Avoir dirigé mon paternel vers cette pièce à ce moment, aurait été déplacé, je crois. Pas par mauvaise intention, simplement, j'avais peur d'enfoncer le clou dans la plaie. Parce qu'elle fait mal la saloperie de chanson. Pierre Lapointe y met tellement d'authenticité dans sa manière de l'interpréter qu'on y croit, on ressent l'ennui et la certitude que sa place n'est nulle part ailleurs que dans les bras de l'être aimé. On n'en doute pas une seconde! Le texte est fort, l'ambiance maussade, le fond rempli de tristesse et de mélancolie. Le piano, toujours aussi pertinent, vient appuyer cette toile tissée de main de maître. Alors aller planter cette pièce sous le nez d'un coeur brisé, autant lui foutre votre poing dans la gueule et un coup de bâton dans le dos, histoire de le finir comme il se doit. C'est pour ça que je ne l'ai pas fait, papa. Pour t'épargner...

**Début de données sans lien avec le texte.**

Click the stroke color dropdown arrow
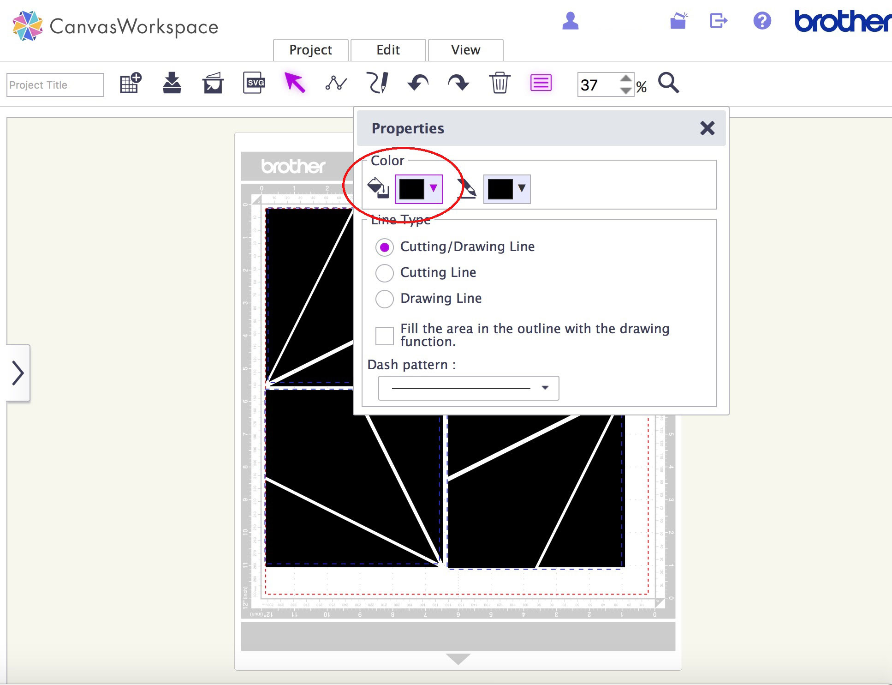 click(x=520, y=188)
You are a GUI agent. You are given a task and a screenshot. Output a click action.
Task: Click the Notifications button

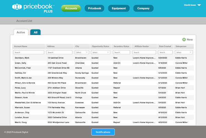[103, 132]
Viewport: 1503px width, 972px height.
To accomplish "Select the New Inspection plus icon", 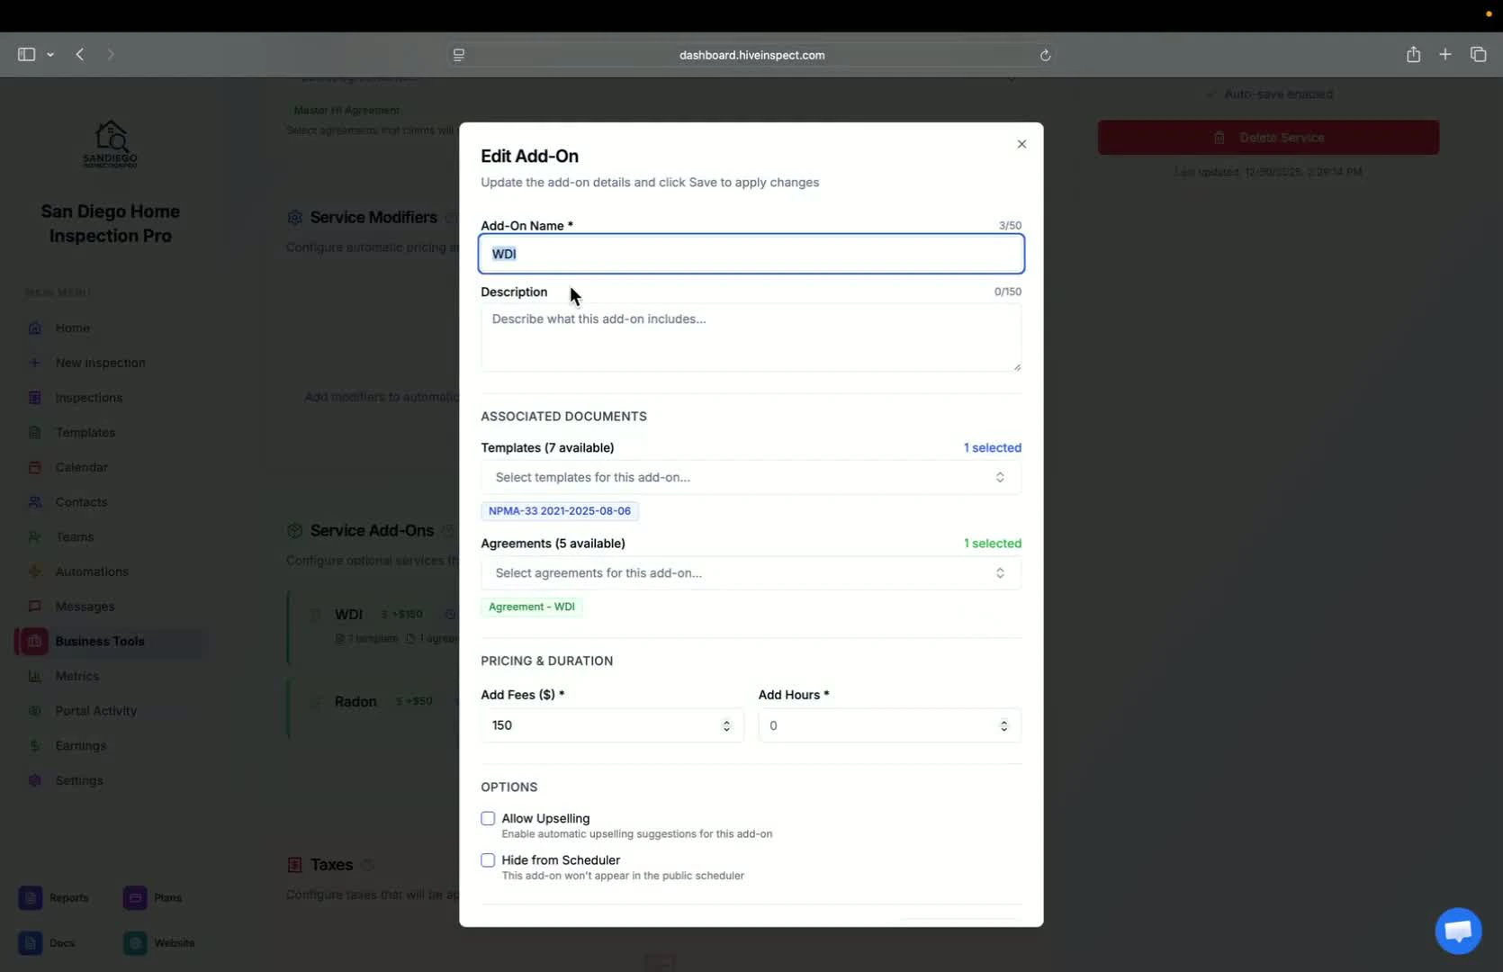I will 34,363.
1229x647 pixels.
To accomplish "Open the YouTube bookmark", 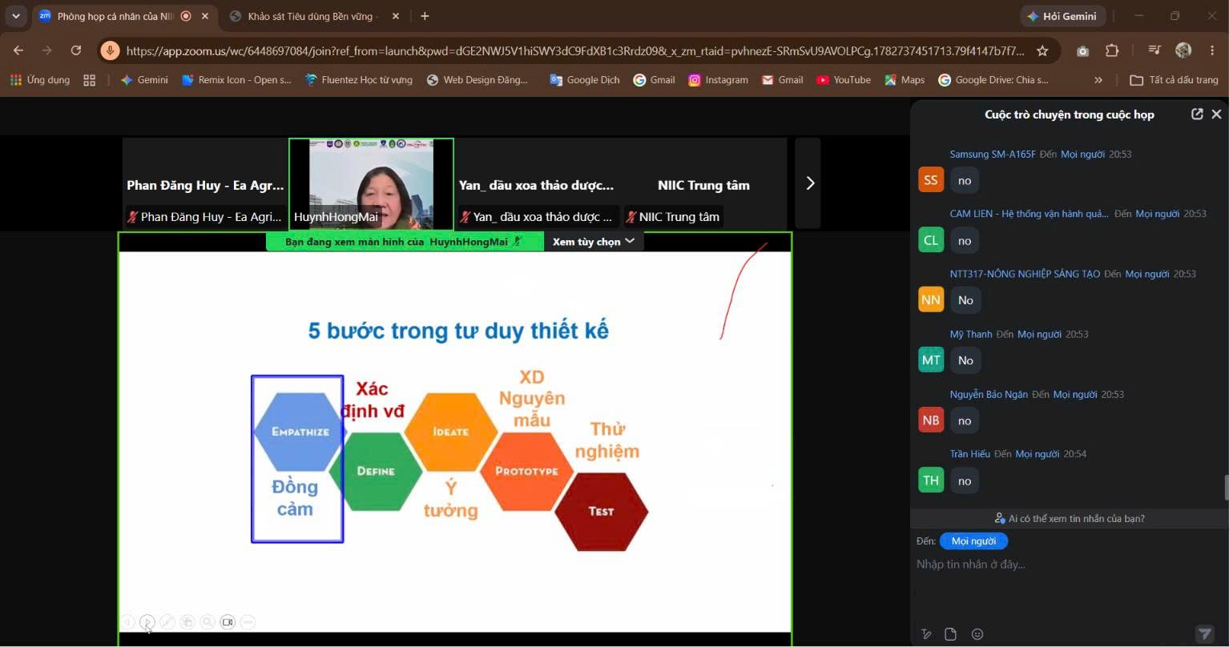I will coord(844,80).
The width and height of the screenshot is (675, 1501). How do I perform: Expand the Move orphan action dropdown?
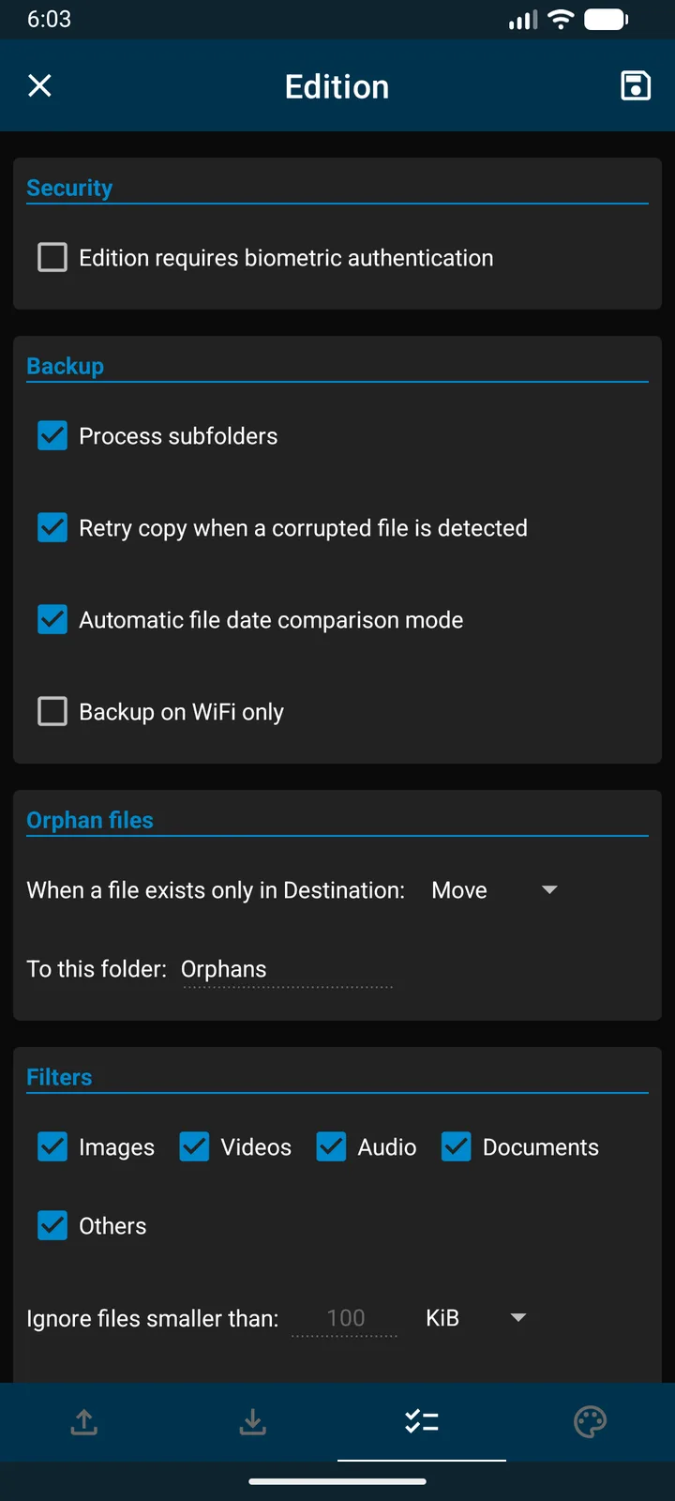tap(495, 890)
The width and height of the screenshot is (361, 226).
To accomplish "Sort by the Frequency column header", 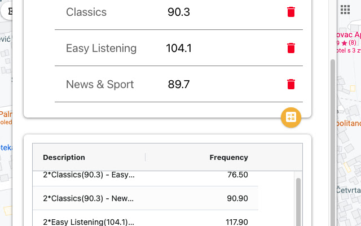I will [228, 157].
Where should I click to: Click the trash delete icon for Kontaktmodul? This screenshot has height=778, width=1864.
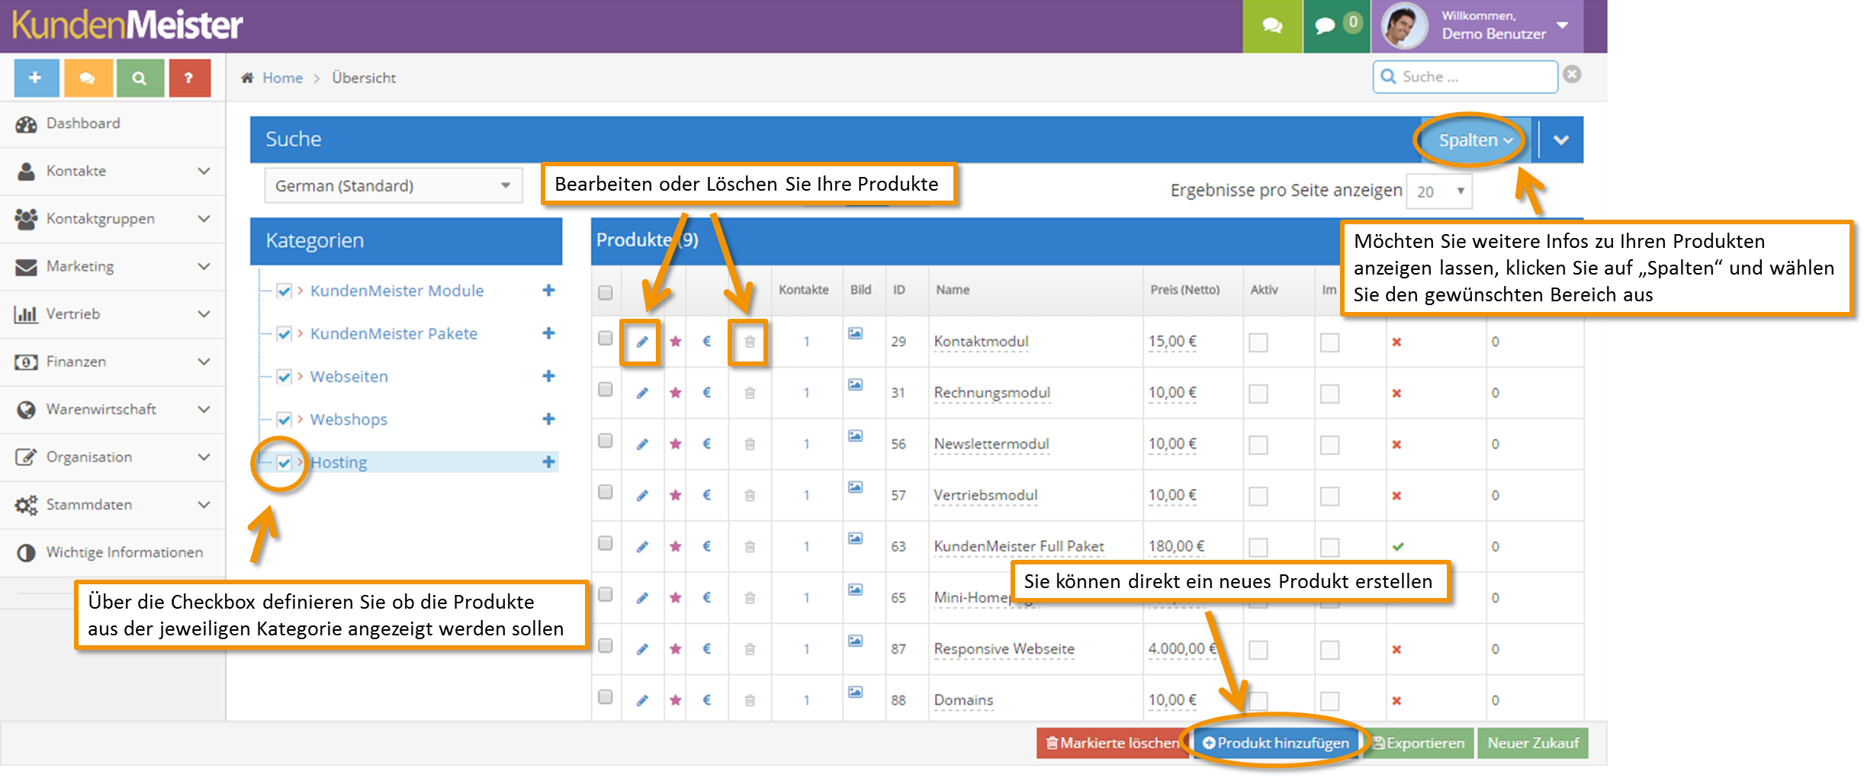(750, 342)
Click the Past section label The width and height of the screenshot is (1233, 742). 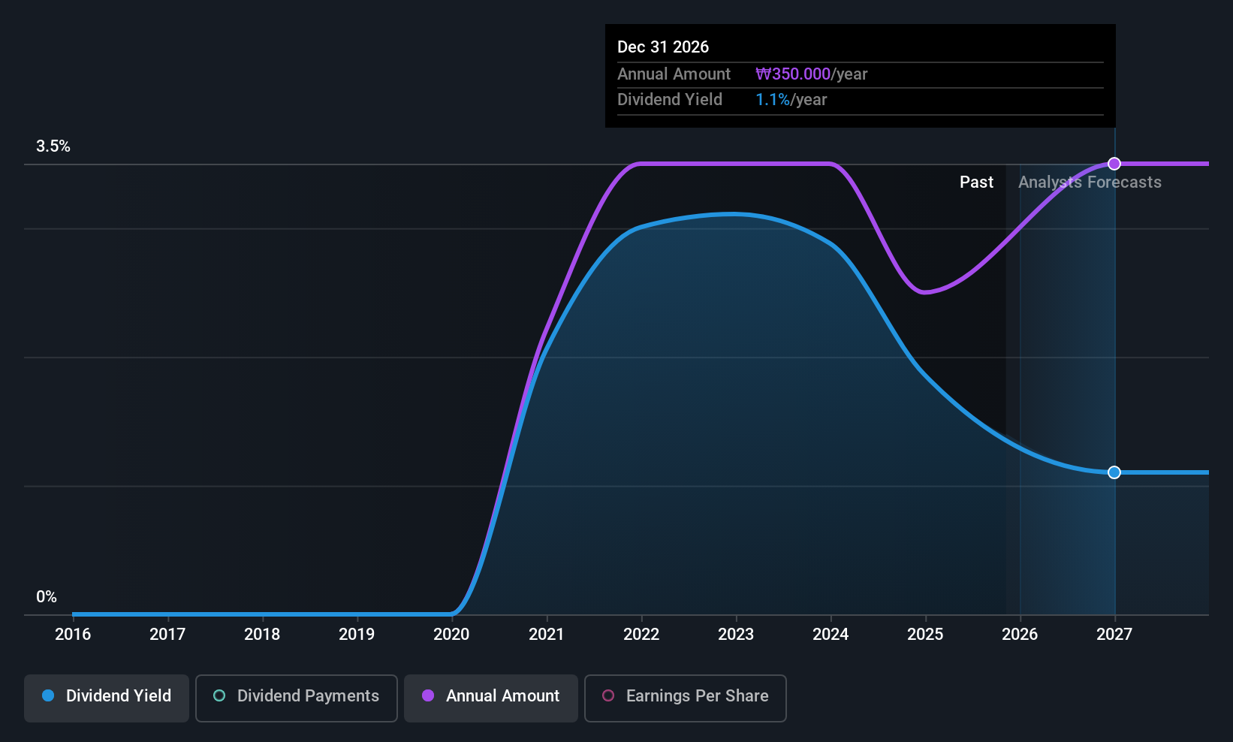tap(976, 182)
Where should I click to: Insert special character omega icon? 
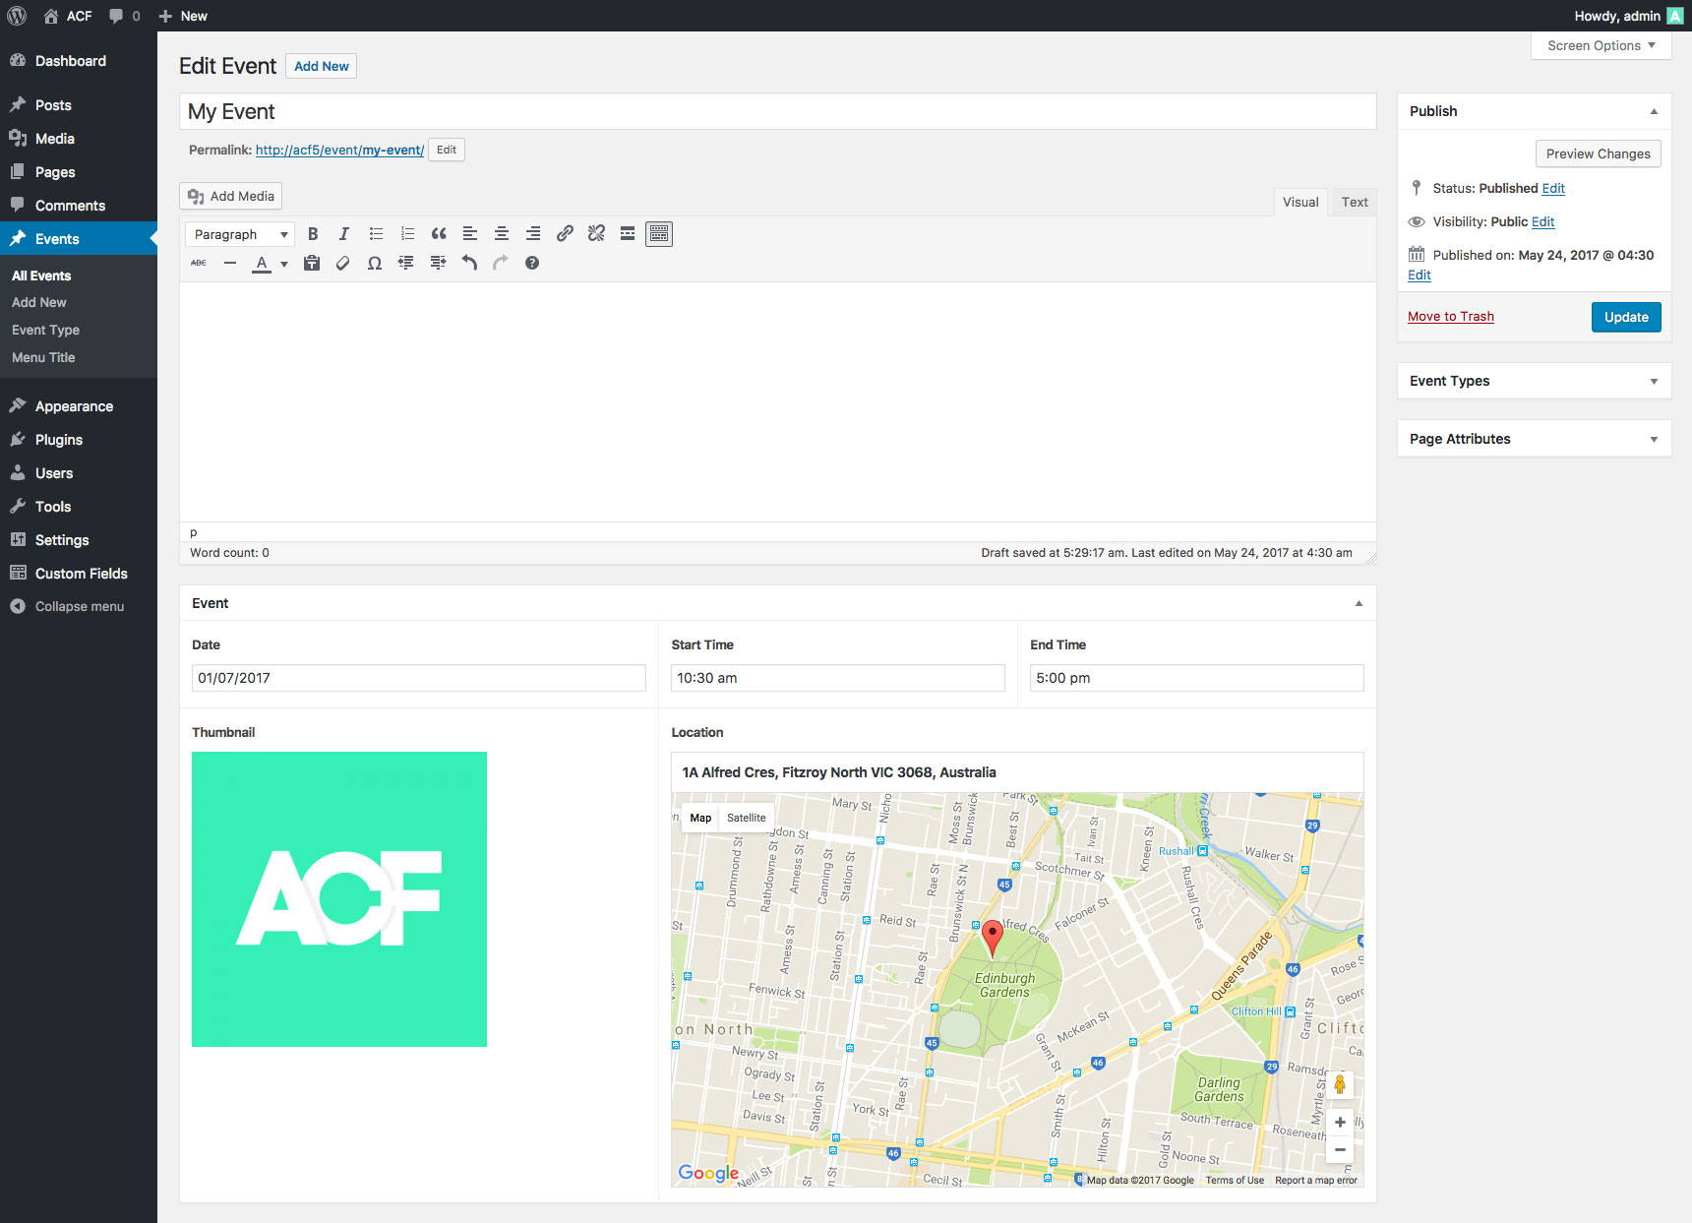click(375, 264)
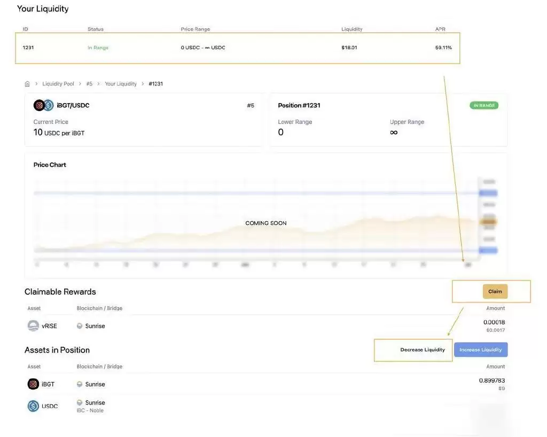
Task: Click the Price Chart area
Action: tap(265, 223)
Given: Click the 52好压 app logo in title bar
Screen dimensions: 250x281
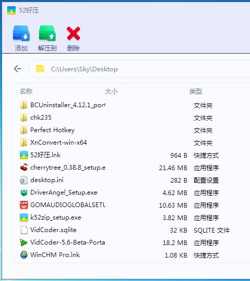Looking at the screenshot, I should tap(11, 10).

Maintenant, c'est une autre histoire. Ça fait toujours aussi mal mais on survit. Et je ne sais pas par quel putain de hasard ou de magie, je sais exactement où il est émotionnellement. Comme lié par une empathie hors norme. Je comprends parfaitement ce qu'il vit, ressent, je suis presque dans sa tête. C'est fort non? Donc, je sentais maintenant qu'il était prêt à entendre " Je déteste ma vie " sans sombrer. Plutôt, il s'est senti compris. Enfin! Quelqu'un mettait en mots ce qu'il vivait intérieurement. Alors quelqu'un sur cette terre avait su comprendre cet ennui épuisant qui pèse sur la personne endeuillée. " ...c'est long, ma vie, sans toi...". Lancée comme une longue plainte, comme pour tourner le fer dans la plaie...
Une belle chanson. Quelque chose de sérieux, de puissant même si la toile de fond est épurée au possible, ( Piano. Point.) et la voix plaintive et sincère de l'auteur ferme la boucle de la mélanco- nostalgie.
Elle était donc pour toi, papa, cette critique. Parce que je sais ce que c'est. Parce que je le ressens à ta place. Parce que je sais où tu es dans ta vie émotionelle . Je sais à quel point elle te manque ta douce moitié ( et c'est peu dire...) et que tu déteste le sort qui a été jeté. Je le savais déjà quand j'ai entendu cette chanson qu'un jour, tu serais prêt à l'encaisser. C'est triste, oui, mais au moins, maintenant, ça en fait deux qui te comprennent réellement dans cette chienne de vie, parfois...
Je t'aime. Et crois-moi, je te comprends TELLEMENT....
P.S À voir aussi, chantée par une femme, à la voix éraillée...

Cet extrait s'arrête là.